=== What you are asked to do ===
Write out all of the entries, matching the original exactly.

(Input data begins)

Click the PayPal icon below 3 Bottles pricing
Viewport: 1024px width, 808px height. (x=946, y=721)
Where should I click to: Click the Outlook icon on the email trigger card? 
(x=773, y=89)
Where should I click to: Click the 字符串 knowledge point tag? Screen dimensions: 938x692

(Input data ends)

=== Exercise result ===
Click the PayPal icon below 3 Bottles pricing
Viewport: 1024px width, 808px height. (x=946, y=721)
Where should I click to: Click the Outlook icon on the email trigger card? 
(x=773, y=89)
Where should I click to: Click the 字符串 knowledge point tag? Screen dimensions: 938x692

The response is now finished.